§ **What the task requires**:
In the listing below, locate the line with "You are a computer-use" and the line with "Task: Enable the Feiertagsautomatik checkbox", then output both and everything between them exactly, minus any pictures.
Dataset extract: Begin
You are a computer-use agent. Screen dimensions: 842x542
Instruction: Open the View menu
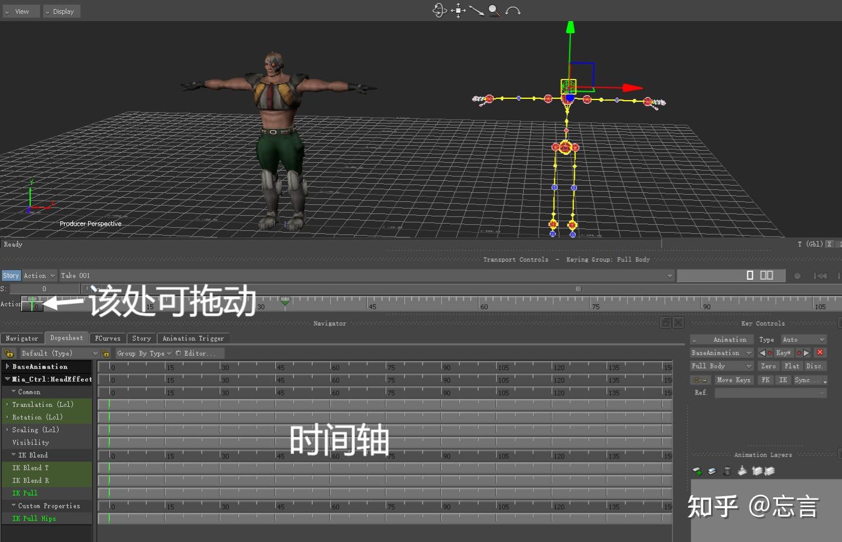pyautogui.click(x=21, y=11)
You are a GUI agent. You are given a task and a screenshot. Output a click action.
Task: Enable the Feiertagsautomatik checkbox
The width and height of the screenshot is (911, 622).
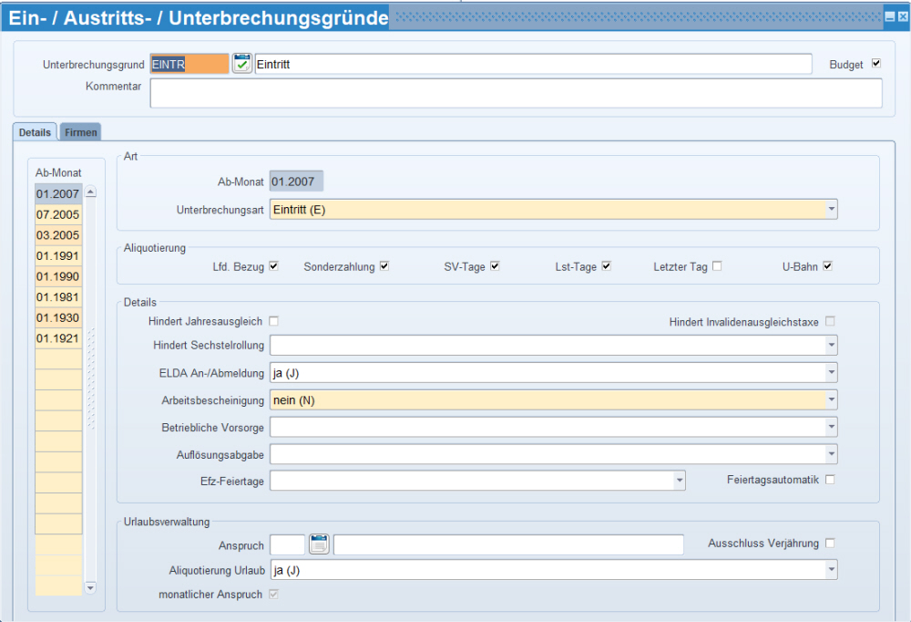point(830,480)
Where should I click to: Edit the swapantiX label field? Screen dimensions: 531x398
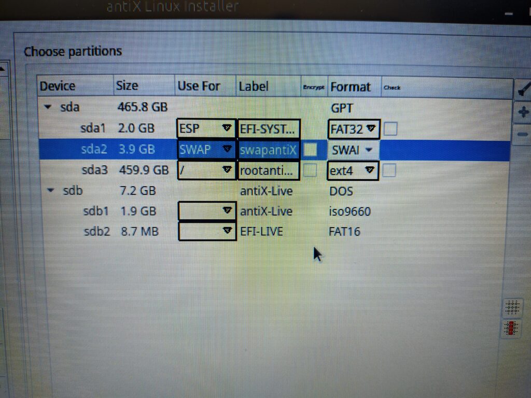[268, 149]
Dataset extract: End
Dataset extract: Begin
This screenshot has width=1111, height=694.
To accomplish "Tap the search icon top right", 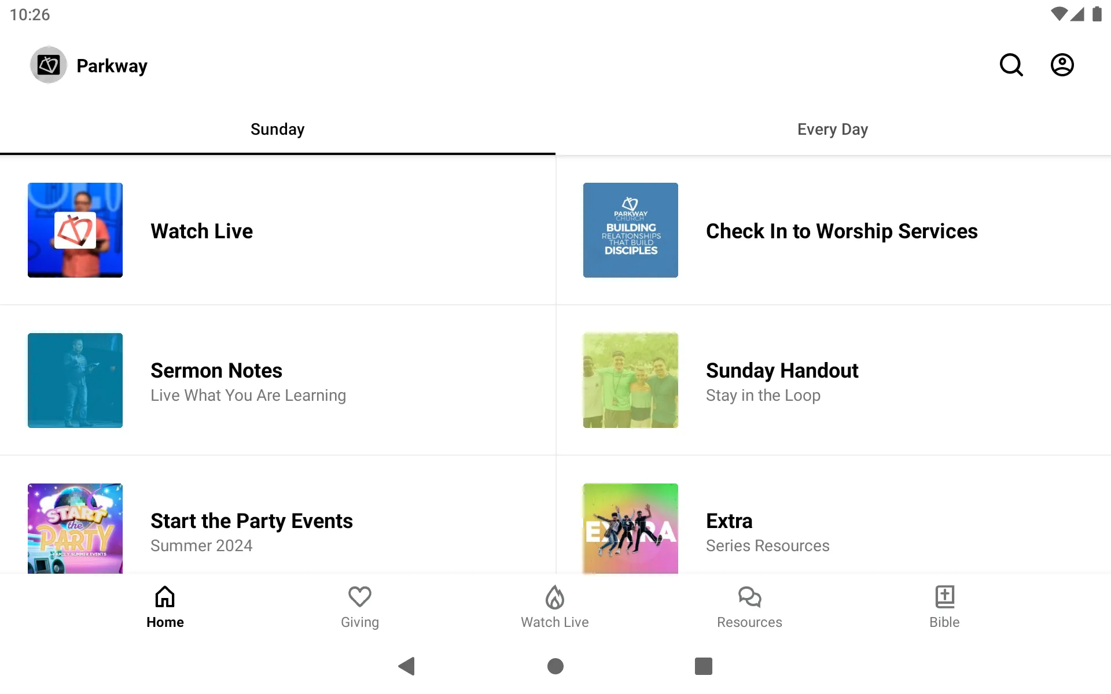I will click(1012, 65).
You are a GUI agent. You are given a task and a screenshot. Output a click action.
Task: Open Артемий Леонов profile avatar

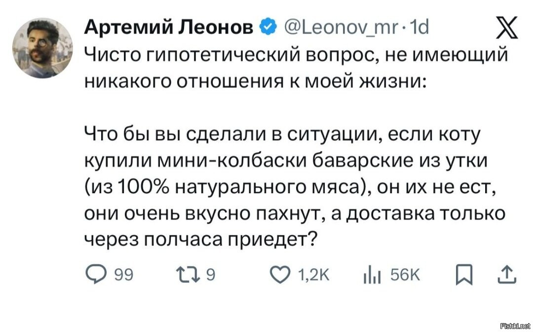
Dataset extract: End
§ **Reply**:
You are a computer-use agent. Screen dimensions: 842x542
Instruction: Open the View menu
pyautogui.click(x=21, y=11)
You are a GUI agent. You are given a task and a screenshot. Output a click action.
Task: Enable the Feiertagsautomatik checkbox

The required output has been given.